Gillibrand Re-Elected To U.S. Senate, Routs Republican Long
NEW YORK (CBSNewYork) — U.S. Sen. Kirsten Gillibrand won a full six-year term in office Tuesday night, defeating Republican Wendy Long.
Gillibrand (D-N.Y.) was appointed to the seat by former Gov. David Paterson in 2009, when President Barack Obama nominated sitting Sen. Hillary Rodham Clinton for U.S. Secretary of State.
Gillibrand went on to win a special election in 2010.
CBS 2 political reporter Marcia Kramer reported that when Gillibrand was projected the winner, the crowd went wild at New York Democratic headquarters, at the Sheraton at 326 W. 40th St. in Midtown, with many putting their thumbs up and saying, “Yes! Yes!”
1010 WINS’ Stan Brooks reports
They also cheered at the announcement that Obama had been projected to win the state of New York.
As Gillibrand later addressed the supporters, she praised New Yorkers’ resilient spirit – particularly after Superstorm Sandy.
“New Yorkers, as you know, you are resilient. We bend, but we do not break. When we get knocked down, we get right back up again. We saw this after 9/11. We saw it again in upstate after Hurricane Irene and Tropical Storm Eve, and as we speak thousands and thousands of neighbors are coming together – extraordinary people doing extraordinary things,” she said.
Gillibrand also noted that her race with Long was the first campaign ever in New York when two women ran for Senate.
“We need to make sure this was not the exception, not the rule,” she said.

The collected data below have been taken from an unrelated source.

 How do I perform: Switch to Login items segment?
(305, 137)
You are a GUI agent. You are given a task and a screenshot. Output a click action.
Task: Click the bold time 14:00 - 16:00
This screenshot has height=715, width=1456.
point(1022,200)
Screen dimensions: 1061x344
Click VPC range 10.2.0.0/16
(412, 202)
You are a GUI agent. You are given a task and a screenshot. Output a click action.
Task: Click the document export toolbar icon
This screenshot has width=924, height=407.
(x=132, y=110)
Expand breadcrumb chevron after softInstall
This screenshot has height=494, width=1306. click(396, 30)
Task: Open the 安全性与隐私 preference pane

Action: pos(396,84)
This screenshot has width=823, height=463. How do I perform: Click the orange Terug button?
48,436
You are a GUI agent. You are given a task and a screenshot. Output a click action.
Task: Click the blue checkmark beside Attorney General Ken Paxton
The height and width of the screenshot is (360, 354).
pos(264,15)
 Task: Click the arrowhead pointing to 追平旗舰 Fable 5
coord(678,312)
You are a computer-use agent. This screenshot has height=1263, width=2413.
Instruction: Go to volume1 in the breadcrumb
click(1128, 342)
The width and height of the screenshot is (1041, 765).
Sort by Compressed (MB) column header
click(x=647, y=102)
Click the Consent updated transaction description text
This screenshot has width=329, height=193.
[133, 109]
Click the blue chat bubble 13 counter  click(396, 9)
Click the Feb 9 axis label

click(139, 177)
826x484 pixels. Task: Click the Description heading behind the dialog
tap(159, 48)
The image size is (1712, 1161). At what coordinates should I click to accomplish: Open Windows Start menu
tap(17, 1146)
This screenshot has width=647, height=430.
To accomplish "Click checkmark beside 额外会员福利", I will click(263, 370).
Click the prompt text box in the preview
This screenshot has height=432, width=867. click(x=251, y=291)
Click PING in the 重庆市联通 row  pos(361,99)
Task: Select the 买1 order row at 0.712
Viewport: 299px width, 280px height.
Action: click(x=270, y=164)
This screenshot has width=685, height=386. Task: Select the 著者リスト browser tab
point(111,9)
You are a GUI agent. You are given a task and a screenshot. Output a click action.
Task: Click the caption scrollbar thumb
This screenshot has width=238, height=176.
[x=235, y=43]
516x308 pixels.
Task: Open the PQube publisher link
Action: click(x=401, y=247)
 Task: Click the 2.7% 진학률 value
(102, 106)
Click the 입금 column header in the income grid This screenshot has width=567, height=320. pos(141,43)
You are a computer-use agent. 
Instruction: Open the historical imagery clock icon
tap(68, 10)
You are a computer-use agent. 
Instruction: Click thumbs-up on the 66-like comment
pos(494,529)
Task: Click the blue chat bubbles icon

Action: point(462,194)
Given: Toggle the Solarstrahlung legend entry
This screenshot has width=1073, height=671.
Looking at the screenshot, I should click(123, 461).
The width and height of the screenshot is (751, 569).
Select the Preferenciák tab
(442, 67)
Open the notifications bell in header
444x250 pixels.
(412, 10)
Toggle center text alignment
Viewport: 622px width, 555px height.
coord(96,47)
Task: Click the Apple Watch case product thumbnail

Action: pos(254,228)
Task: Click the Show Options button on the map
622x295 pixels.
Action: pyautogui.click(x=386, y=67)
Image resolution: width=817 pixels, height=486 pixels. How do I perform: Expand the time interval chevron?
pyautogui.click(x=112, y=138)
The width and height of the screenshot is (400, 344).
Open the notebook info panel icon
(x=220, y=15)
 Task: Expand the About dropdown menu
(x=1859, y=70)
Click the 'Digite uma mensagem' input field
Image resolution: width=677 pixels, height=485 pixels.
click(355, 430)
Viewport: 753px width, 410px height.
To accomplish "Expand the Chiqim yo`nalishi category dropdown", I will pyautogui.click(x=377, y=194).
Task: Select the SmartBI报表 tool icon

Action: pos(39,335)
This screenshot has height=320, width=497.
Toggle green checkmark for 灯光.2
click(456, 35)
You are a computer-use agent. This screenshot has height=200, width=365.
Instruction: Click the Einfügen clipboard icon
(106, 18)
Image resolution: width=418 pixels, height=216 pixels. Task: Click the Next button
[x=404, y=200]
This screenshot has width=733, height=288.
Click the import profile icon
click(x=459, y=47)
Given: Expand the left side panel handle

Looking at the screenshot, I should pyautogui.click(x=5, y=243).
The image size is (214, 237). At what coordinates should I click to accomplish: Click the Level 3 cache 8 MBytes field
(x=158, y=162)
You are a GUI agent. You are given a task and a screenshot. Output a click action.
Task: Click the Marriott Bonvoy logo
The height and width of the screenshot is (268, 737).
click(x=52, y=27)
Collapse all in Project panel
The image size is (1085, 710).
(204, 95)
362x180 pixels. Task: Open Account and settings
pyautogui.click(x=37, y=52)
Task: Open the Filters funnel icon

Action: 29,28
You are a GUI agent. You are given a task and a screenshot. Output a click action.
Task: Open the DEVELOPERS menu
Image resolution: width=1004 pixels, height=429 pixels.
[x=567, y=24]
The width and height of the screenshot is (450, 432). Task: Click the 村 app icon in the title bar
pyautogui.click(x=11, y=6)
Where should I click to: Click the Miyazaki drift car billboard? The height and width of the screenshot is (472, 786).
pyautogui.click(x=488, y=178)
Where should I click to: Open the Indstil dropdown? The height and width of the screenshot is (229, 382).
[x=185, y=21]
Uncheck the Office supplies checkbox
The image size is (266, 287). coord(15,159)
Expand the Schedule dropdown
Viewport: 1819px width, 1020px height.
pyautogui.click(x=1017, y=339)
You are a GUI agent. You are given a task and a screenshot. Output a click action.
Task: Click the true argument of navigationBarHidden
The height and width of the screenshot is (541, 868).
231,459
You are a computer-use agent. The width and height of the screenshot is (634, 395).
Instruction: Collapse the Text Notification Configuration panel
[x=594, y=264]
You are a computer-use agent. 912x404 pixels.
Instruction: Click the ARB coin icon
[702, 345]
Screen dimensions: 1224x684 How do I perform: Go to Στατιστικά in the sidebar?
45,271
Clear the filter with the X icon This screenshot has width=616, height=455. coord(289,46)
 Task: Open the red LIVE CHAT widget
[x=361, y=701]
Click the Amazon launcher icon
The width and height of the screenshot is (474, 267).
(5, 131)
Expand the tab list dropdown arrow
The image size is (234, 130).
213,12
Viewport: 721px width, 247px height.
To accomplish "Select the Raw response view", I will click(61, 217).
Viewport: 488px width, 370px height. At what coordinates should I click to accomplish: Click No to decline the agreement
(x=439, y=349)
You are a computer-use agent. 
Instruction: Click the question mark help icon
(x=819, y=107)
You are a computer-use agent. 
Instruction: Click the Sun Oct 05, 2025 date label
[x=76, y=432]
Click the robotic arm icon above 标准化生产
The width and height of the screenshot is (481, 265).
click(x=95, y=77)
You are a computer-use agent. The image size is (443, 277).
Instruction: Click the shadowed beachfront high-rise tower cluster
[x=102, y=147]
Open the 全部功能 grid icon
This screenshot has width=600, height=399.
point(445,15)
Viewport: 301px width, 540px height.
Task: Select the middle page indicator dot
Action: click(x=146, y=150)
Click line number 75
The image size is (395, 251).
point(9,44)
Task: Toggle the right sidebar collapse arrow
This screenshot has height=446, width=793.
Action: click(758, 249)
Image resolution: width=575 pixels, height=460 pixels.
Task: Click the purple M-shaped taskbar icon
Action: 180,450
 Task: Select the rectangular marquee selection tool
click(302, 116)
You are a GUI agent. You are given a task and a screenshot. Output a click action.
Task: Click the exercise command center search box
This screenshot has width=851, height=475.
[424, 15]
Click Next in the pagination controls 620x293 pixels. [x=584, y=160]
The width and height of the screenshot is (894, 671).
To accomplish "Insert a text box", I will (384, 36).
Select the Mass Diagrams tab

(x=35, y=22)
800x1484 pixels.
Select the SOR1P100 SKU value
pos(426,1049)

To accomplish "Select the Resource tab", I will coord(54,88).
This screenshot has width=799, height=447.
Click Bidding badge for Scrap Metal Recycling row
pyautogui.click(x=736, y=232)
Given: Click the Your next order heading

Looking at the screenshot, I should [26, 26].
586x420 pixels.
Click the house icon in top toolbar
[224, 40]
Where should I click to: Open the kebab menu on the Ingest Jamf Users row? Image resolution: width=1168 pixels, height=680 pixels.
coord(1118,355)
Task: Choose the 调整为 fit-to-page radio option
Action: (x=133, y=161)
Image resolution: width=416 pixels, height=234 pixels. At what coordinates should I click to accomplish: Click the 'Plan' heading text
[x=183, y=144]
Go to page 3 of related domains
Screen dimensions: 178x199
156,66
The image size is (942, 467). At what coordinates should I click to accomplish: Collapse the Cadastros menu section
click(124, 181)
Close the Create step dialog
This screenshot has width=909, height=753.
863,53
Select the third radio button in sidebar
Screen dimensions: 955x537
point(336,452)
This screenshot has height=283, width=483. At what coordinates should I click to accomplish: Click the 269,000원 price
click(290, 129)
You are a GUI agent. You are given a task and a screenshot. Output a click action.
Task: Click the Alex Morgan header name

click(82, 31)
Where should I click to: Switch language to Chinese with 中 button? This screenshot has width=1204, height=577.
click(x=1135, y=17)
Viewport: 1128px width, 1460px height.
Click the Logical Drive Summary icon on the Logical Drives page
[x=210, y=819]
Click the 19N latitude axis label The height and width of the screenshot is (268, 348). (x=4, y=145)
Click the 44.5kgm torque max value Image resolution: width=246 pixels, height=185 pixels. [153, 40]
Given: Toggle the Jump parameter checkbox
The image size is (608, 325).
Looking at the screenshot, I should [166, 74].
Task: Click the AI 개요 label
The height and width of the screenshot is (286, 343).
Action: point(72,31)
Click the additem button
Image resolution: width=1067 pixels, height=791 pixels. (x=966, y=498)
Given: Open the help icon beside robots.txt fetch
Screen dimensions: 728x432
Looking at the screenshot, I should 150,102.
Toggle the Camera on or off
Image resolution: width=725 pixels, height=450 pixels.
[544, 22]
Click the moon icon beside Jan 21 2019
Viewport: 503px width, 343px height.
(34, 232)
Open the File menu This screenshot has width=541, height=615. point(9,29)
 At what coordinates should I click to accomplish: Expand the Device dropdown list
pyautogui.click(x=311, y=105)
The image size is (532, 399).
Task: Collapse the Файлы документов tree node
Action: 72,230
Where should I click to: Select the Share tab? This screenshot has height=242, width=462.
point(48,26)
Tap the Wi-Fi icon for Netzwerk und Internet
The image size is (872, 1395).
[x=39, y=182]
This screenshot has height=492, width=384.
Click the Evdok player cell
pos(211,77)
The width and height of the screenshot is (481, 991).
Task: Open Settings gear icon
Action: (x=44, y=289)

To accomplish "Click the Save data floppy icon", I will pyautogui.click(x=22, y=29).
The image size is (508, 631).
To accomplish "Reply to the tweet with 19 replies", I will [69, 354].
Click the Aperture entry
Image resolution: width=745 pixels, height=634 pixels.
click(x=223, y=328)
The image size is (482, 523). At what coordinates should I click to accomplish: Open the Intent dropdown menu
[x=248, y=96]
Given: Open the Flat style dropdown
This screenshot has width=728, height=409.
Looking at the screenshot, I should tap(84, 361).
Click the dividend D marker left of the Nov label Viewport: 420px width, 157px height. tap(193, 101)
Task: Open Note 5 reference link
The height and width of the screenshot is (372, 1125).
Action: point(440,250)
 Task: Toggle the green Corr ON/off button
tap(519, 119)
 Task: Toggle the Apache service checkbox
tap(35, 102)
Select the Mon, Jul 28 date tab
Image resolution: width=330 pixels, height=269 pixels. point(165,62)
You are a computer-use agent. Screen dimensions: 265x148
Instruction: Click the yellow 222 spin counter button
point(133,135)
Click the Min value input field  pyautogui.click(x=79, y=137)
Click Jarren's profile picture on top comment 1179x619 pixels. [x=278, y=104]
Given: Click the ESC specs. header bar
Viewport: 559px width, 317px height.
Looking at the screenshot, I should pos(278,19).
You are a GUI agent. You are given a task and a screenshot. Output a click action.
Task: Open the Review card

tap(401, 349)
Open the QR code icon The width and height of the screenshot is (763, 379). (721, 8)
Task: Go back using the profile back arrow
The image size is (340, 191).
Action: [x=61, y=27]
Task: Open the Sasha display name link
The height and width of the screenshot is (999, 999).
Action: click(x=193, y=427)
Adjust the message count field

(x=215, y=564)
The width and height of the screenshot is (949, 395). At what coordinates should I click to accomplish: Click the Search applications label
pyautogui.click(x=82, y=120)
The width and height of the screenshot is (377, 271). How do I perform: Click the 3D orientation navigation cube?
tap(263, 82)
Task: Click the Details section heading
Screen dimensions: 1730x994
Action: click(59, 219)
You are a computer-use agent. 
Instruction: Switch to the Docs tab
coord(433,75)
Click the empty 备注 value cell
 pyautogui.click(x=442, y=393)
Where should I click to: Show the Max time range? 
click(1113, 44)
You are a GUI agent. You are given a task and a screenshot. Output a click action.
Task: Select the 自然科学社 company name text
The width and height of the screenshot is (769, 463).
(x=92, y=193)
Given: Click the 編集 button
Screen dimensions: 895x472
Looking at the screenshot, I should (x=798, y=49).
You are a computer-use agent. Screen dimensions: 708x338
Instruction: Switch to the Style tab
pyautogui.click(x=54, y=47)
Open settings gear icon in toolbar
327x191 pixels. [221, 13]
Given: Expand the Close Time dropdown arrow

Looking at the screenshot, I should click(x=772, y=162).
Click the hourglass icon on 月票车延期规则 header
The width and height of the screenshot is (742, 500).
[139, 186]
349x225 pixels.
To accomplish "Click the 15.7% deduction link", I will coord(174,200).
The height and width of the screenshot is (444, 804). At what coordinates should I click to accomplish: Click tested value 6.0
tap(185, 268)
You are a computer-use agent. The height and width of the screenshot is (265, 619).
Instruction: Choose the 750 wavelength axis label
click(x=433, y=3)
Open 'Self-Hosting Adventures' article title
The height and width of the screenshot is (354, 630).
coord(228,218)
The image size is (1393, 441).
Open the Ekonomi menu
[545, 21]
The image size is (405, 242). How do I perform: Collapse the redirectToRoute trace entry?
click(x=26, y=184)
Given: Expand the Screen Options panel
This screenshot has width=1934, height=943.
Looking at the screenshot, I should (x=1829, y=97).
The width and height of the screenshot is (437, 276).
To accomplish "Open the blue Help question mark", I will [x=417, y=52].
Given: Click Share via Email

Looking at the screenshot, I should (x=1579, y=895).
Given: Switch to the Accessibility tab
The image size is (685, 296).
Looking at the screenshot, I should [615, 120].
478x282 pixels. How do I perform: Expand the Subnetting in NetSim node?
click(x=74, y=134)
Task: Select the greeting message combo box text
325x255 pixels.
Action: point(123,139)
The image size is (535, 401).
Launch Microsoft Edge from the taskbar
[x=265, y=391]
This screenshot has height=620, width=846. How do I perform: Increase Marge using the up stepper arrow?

But Kramer reported when Gillibrand won, the ongoing drama surrounding who will be in White House remained to be decided.
“The results of this election will shape whether we are going forwards, or whether we are going backwards,” Gillibrand said.
Some New York state lawmakers predicted a long night ahead.
“I think it’s going to be a long night, and I think we’re going to be up all night. It will probably be days before it’s all settled.”
“Hopefully, even though it’s a long night, every vote will be counted, and the president’s going to come out in the majority.”
Democrats at the rally upported Obama for a variety of reasons.
“One of the biggest issues for me was actually women’s rights. I have four sisters, and that was a big deal for me when I went out to the polls today,” one man said.
“For me, it’s the issue of gay marriage,” a woman said. “A lot of people close to me – I would like to go to their weddings. That’s why I voted for Obama.”
“Immigration. Being an immigrant, immigration plays a big role. I’m a Latino immigrant, and the DREAM Act, what he did for a lot of immigrant students who study in this country, so I think he did something a lot of people were waiting for, and I think that’s what made him gain a lot of support from the immigrant community,” another man said.
In office, Gillibrand has gained notoriety for successfully backing the repeal of the “Don’t Ask, Don’t Tell” policy on gays and lesbians in the U.S. Armed Forces, as well as backing the James Zadroga 9/11 Health and Compassion Act.
Challenger Long is a New Hampshire native and an attorney in Manhattan, who had never held elected office.